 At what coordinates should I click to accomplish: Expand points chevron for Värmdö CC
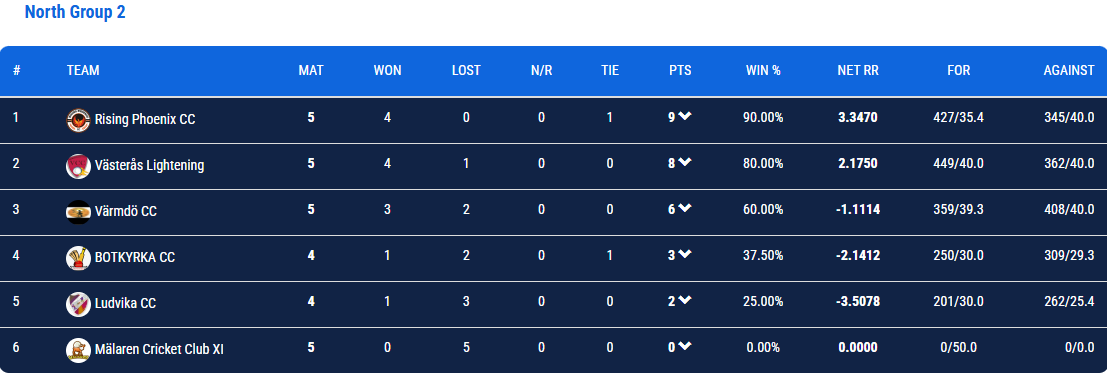(x=685, y=208)
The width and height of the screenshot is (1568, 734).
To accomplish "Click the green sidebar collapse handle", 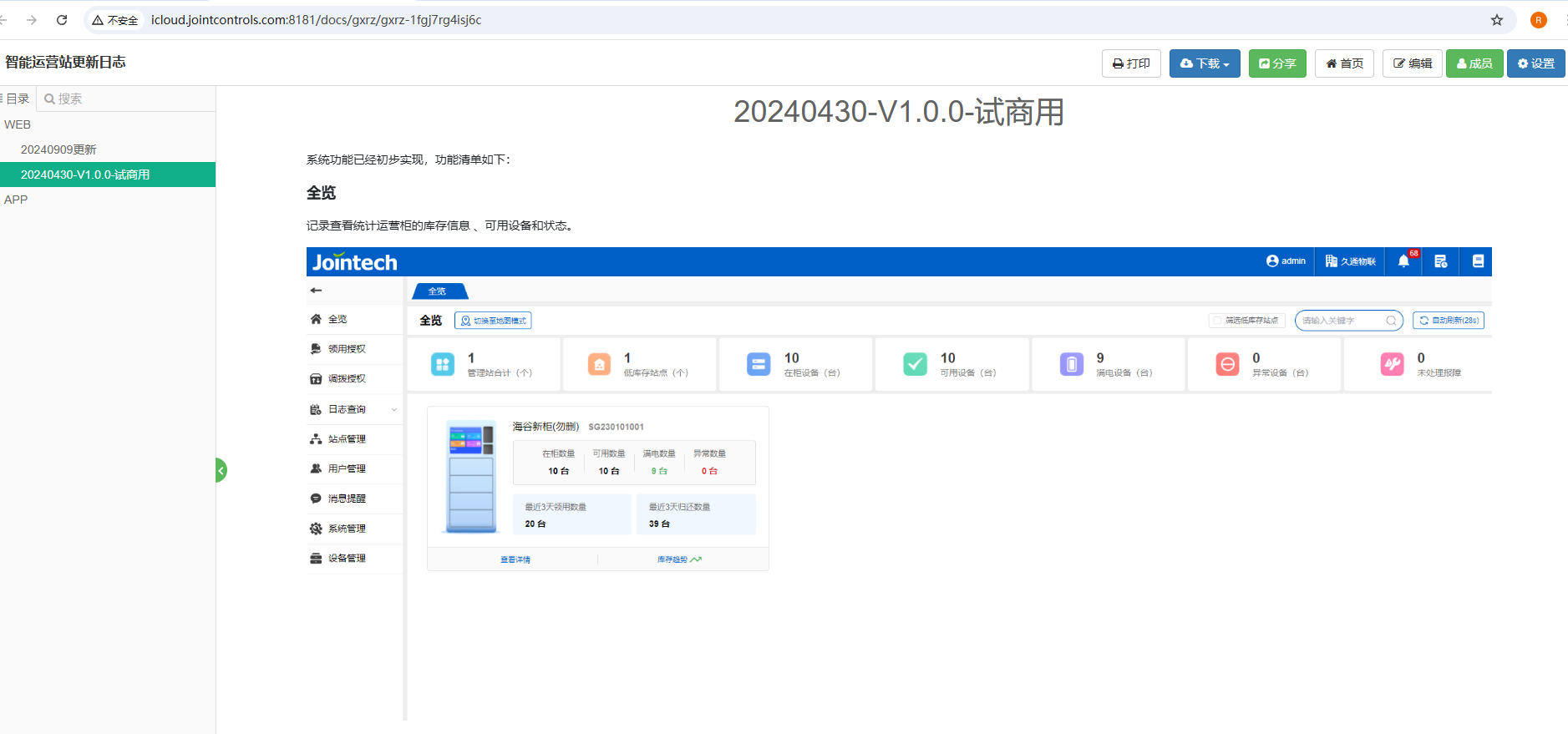I will click(x=221, y=470).
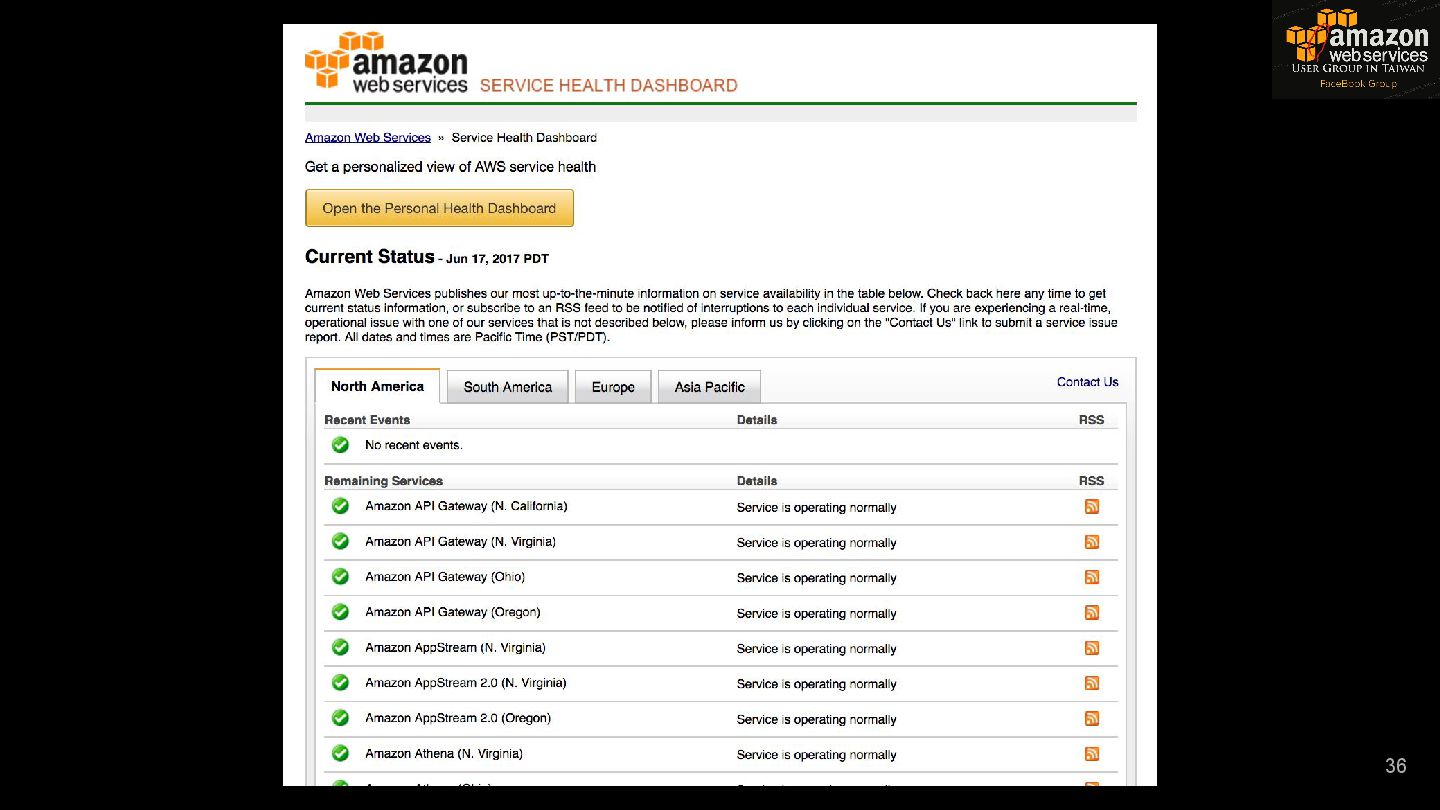The image size is (1440, 810).
Task: Click the AWS User Group Taiwan logo
Action: click(x=1355, y=50)
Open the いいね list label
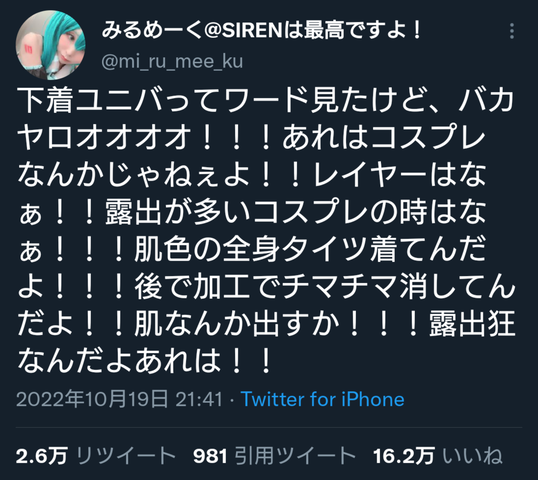This screenshot has width=538, height=480. tap(472, 456)
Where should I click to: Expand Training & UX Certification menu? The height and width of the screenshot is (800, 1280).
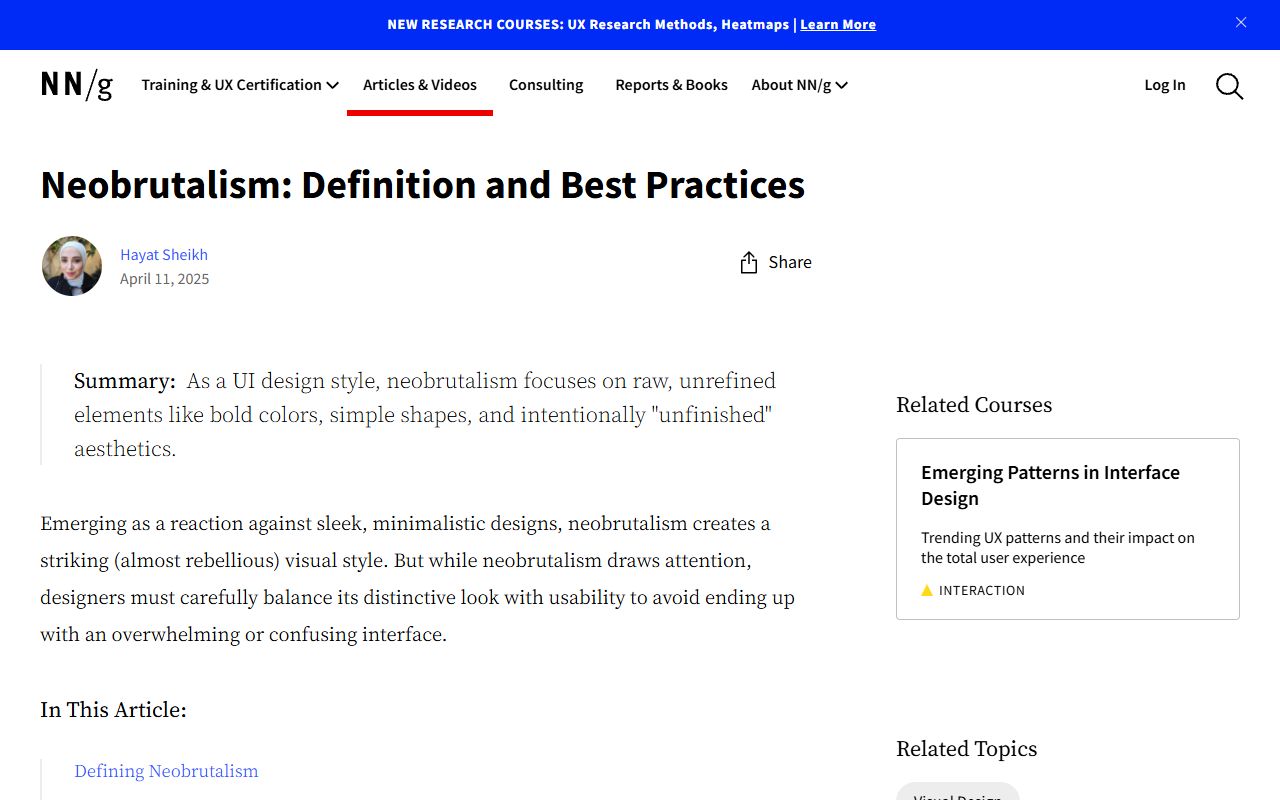(x=240, y=85)
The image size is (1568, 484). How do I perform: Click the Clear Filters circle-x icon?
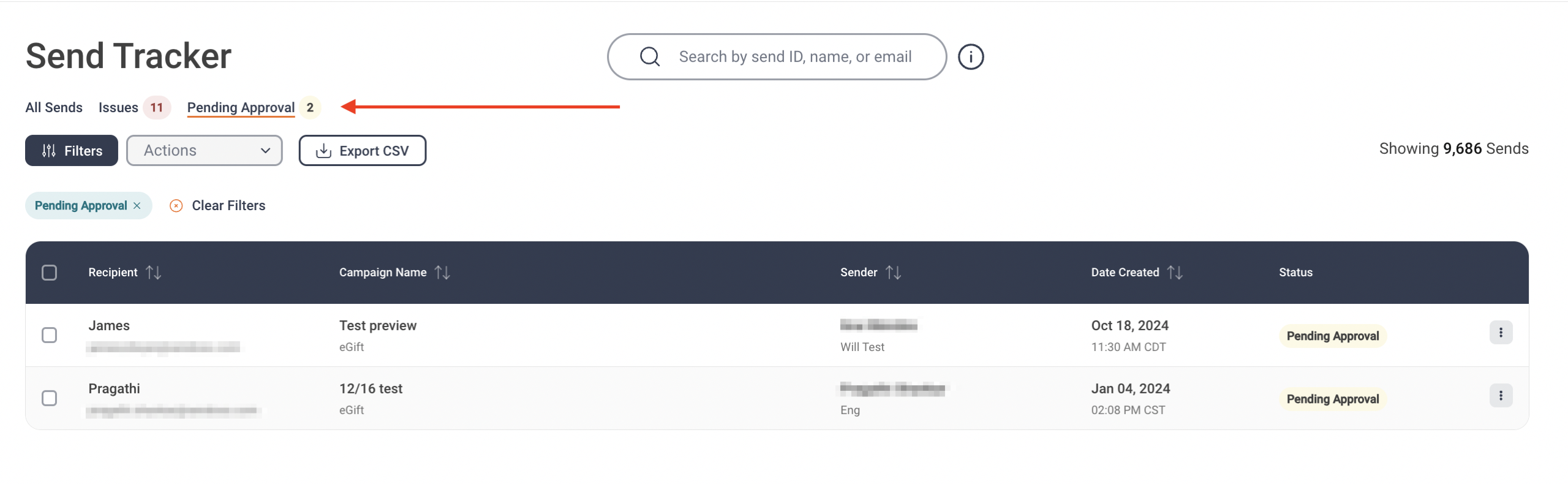tap(176, 206)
+ + + + + + +
▶ [EXERCISE INSTRUCTIONS]:
Every line from the one that holds "Open the いいね list label" to the last line of the records above goes into the answer, exactly as written; nothing else does, and no picture does either.

▶ [OUTPUT BELOW]:
Open the いいね list label
This screenshot has width=538, height=480. tap(472, 456)
Where should I click to: Expand Training & UX Certification menu? The height and width of the screenshot is (800, 1280).
(x=240, y=85)
The image size is (1568, 484). How do I perform: Click the Clear Filters circle-x icon?
tap(176, 206)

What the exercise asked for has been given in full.